I’m from Stockholm, Sweden — my dad is originally from Stockholm, but my mom is from Thailand. Growing up, I had unfair beauty ideals placed on me, coming from two different cultures. Asian beauty ideals value women who are very petite with very fair skin; I broke those norms once I turned 6 — I was already taller than my mom by then. And then growing up in Sweden: I’m not white. So I was the “wrong” kind of Asian and I was the “wrong” kind of Swedish. I used to feel caught in between, but I don’t anymore. I’m just me.
My first memory of makeup is doing my older sister’s makeup when she used to babysit my younger sister and me. She let us use this super-pigmented cobalt-blue eyeshadow that would not budge. It wasn’t very good. The first product I used on my myself was red lipstick, and I thought it was weird because of the creamy texture. But I like makeup now — it’s like painting your face. You’re using your face as a canvas. My dad went to art school, and he always encouraged us to be creative, like painting on walls. With makeup, you can do whatever you feel like.
I started struggling with my identity when I was 9 because I was enrolled in an all-white school, and it was hard going from a diverse community to being the minority. I don’t think I understood my insecurities or what I experienced until much later, until after school. There wasn’t full-on racism but more microaggressions, especially toward Asians because that’s just what was normalized at the time.
It wasn’t until I was done with high school and Instagram became a huge part of my life that I began to embrace who I am. I met people through the app — people who looked like me or grew up in the same type of environment but on the other side of the city. When you meet people who understand you, who feel the same way you’ve been feeling your whole life, it’s mind-blowing.
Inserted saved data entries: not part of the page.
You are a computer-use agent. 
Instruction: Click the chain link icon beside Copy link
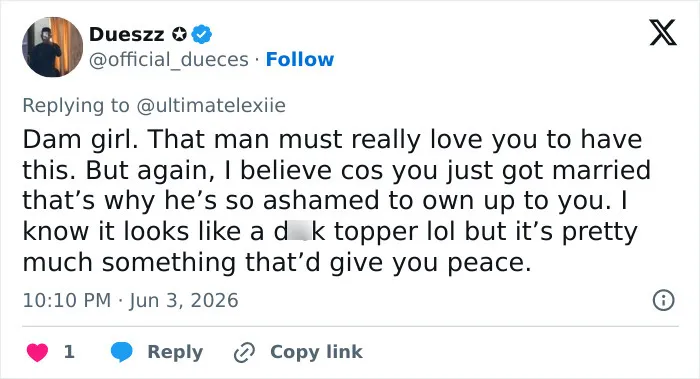click(x=245, y=352)
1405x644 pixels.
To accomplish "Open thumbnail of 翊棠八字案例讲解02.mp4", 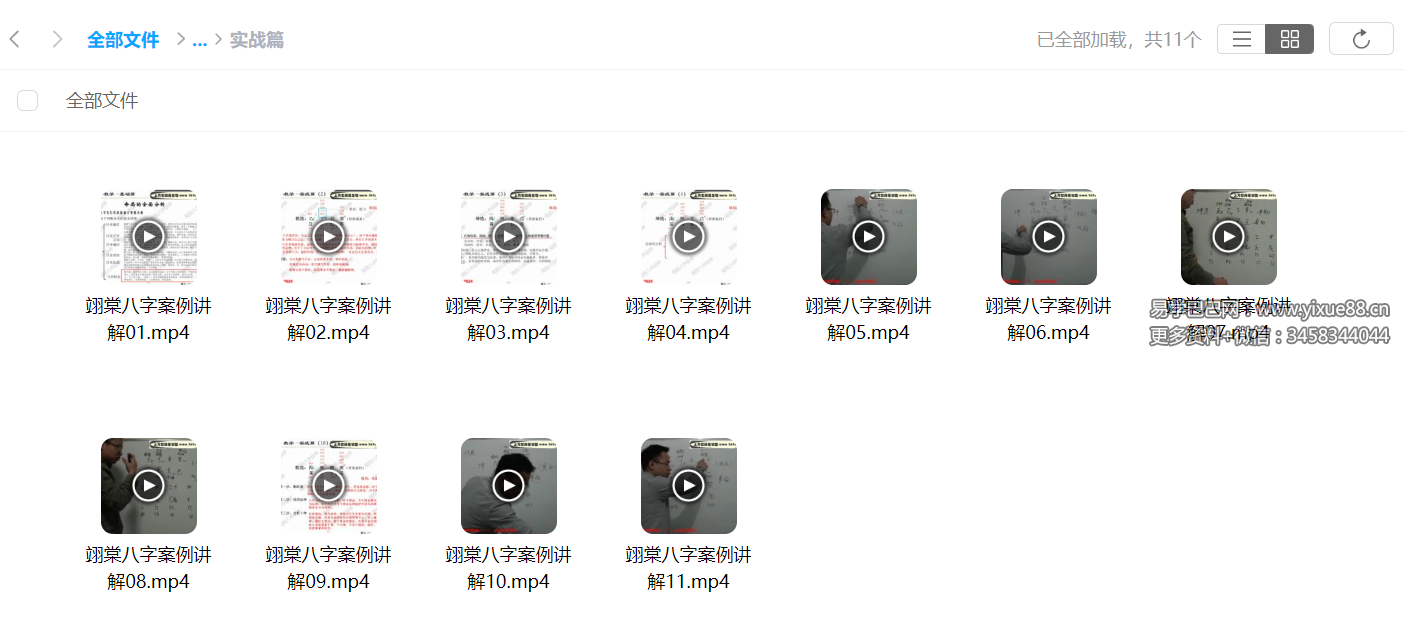I will [329, 237].
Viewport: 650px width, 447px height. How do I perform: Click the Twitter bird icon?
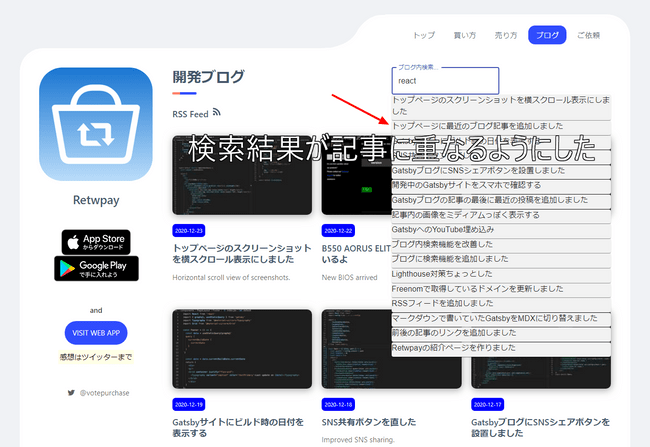point(71,393)
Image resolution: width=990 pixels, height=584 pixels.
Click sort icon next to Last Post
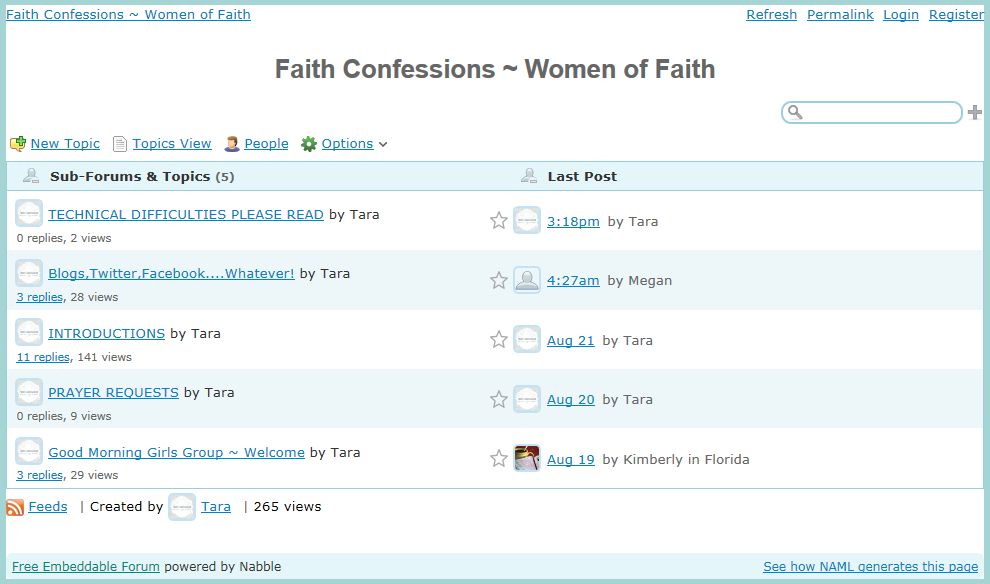529,176
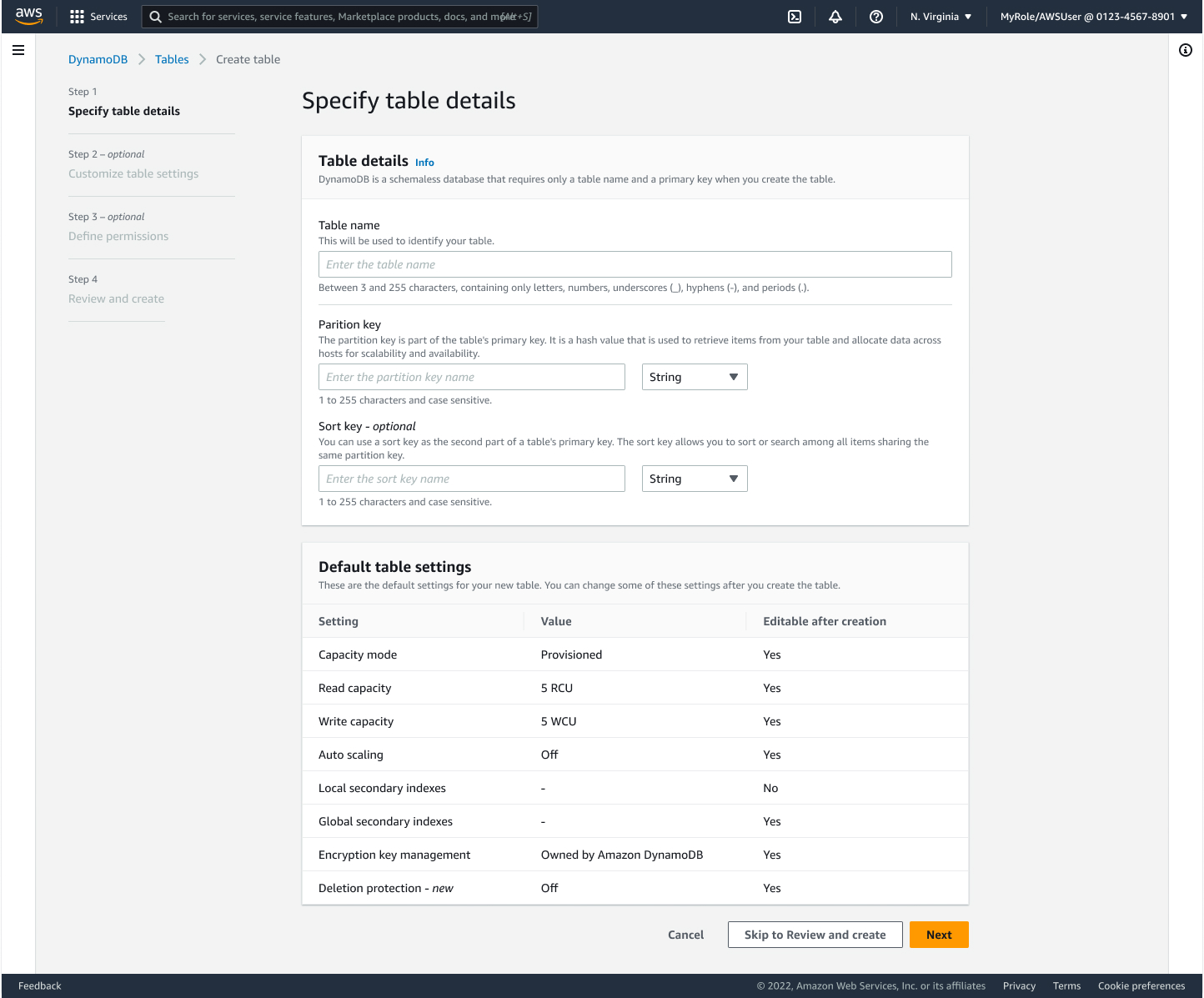
Task: Open the info panel with circled i icon
Action: tap(1186, 50)
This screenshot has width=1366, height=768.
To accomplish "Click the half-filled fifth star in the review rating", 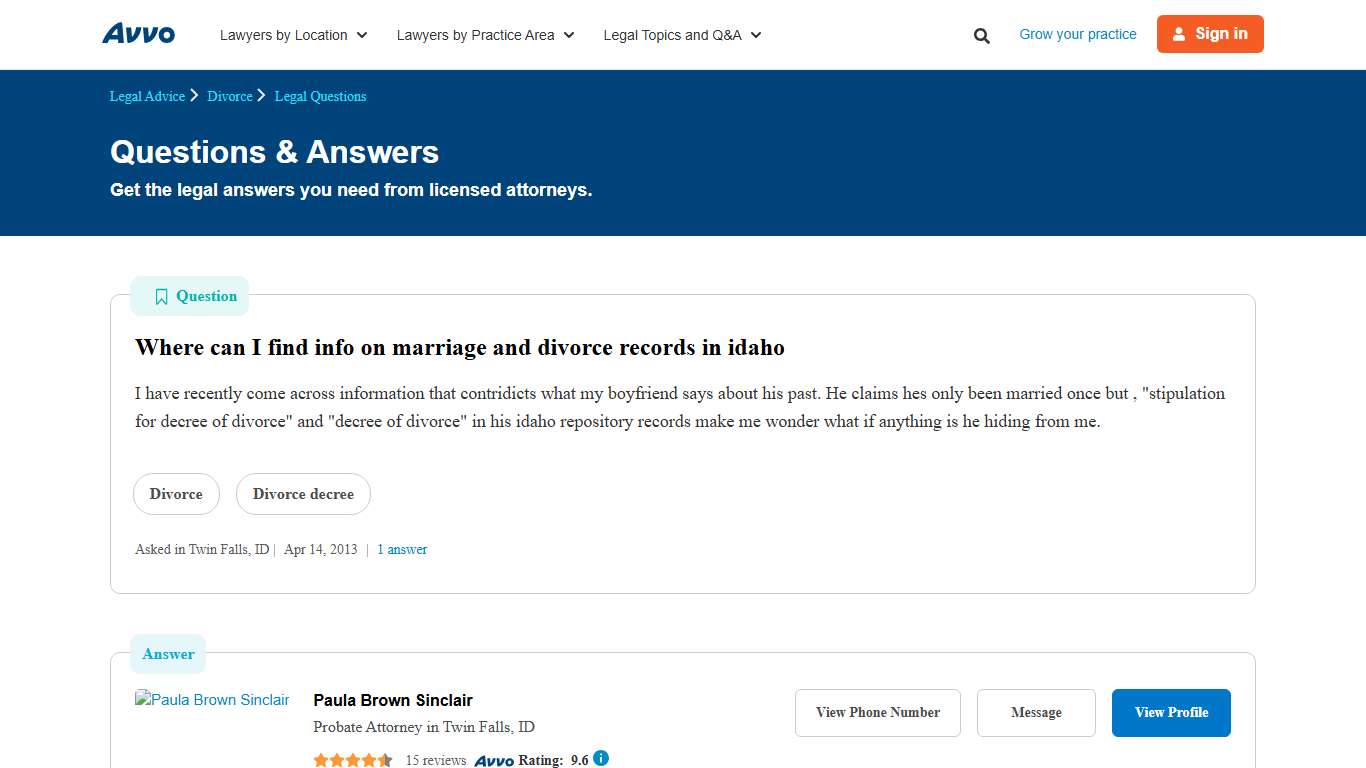I will [x=387, y=760].
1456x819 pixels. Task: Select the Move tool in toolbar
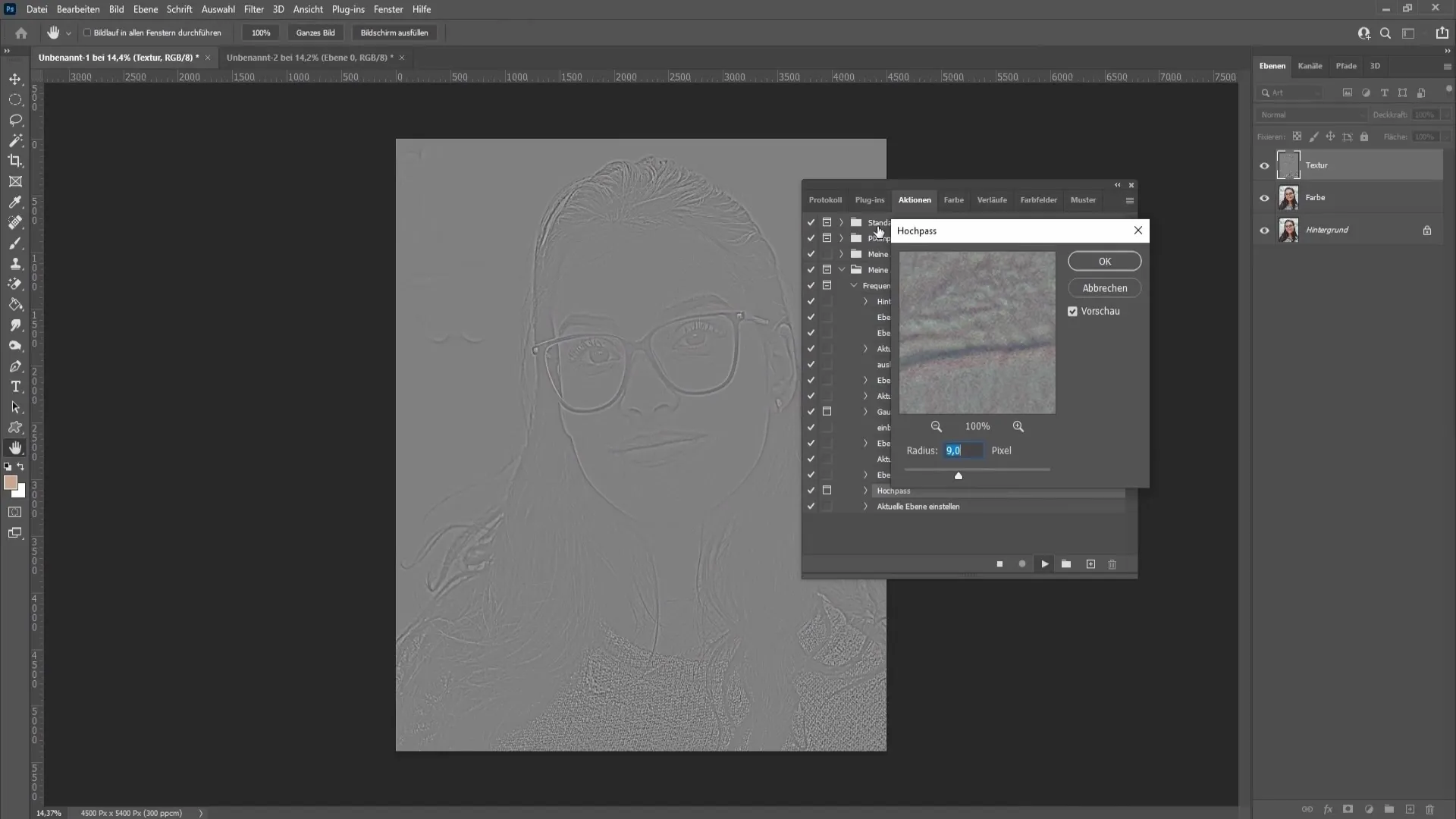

I started putting myself out there — posting photos of myself on Instagram — because I didn’t see anyone out there who looked like me. Representation is so important. The people in movies, in fashion, in music, on social media, they all looked the same, promoting the same beauty ideals. So I thought to myself, If there’s no one for me to follow on Instagram, then I have to do it for myself. I never see curvy Asian women in media. Curvy Asians exist — there are loads of them — but they don’t exist in the fashion industry.
I’m trying to normalize a new type of beauty. By not making a big deal about being Asian or being body-positive, and not having these parts of me define me, I want to put in your brain that what I look like is normal. I was self-conscious at first, but I’m not anymore and I haven’t been in a long time.
I never thought I would be a model, but when I was posting pictures of myself, my agent found me on Instagram, which was two years ago. And modeling made me comfortable with who I am — it was validation. There’s nothing wrong with seeking validation so long as you stay true to yourself. My mom is happy that I’ve found my thing. Both of my parents are proud.
I’ve been going through different phases with makeup — experimenting with colors and styles — but right now I’m all about a natural, dewy face with brushed, feathery thick brows, just-curled lashes, and a natural brown-ish lip with lip gloss. For cheeks, I like to use a matte bronzer for contour and blush. I do love a full glam moment, but in a natural way: a dewy look with eyeliner and false single lashes. I like the balance.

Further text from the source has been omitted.